[論説]衆院選、論戦本格化 農家所得の確保争点に
今回の衆院選は改正食料・農業・農村基本法施行後、初の大型の国政選挙となる。選挙後には、改正基本法に基づく食料・農業・農村基本計画の見直しが控える。農畜産物の生産コストが高止まりする中、適正な価格形成の仕組みをどう構築し、農家所得を確保するのか、具体的な議論を戦わせてほしい。
日本農業新聞が行った農政モニター調査で、「農家の所得確保」を求める声が6割を超え、最多となった。生産資材価格や人件費の高騰で、農業経営に「大きな影響がある」「やや影響がある」と答えた割合は8割に上り、生産資材高騰に対する価格補填(ほてん)を求める声も過半を占めた。所得確保は、改正基本法が掲げた食料安全保障の根幹であり、農業予算の大幅な増額は欠かせない。

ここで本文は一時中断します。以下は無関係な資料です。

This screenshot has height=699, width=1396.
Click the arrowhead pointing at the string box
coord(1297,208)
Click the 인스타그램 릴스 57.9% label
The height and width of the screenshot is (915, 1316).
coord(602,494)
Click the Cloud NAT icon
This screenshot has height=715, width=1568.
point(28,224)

争点は、所得確保に向けた具体策だ。与党は、農畜産物の販売価格に、生産コストを適正に反映させる仕組みの構築を目指すが、立憲民主党など複数の野党は、農家の所得を補償する新たな直接支払制度の創設を主張する。双方の議論は平行線をたどるが、実りある活発な論戦につなげてほしい。
石破茂首相が提起した水田政策の見直しも注視したい。少子高齢化で米の需要減が続く中、水田活用の直接支払交付金の予算額が年々増加していることなどが背景にある。ただ、同交付金は単なる転作奨励金ではない。国産の小麦や大豆などを増産し、食料自給率向上につなげる現場にとって欠かせない交付金だ。米の需要拡大へ、米粉用米などの生産拡大も求められる。
改正基本法の趣旨を踏まえ、食料安全保障の確保という中長期的な観点から、持続可能な水田政策を検討すべきだ。23年の新規就農者数は4万3460人と、2年連続で過去最少となった。生産現場で離農が相次ぐ中、多様な担い手を今後、どのように確保するかも課題となる。
自民党は公約で「地方創生の交付金の倍増を目指す」と明記した。過疎化が進む地方を活性化し、地震と豪雨の二重災害に苦しむ能登の復興につなげるか、各党は具体策を戦わせてほしい。
「政治とカネ」の問題を受け、政治への信頼回復が急務となっているが、食と農業の在り方も争点として議論すべきだ。所得増を求める農業現場の声に政治はしっかりと応えてほしい。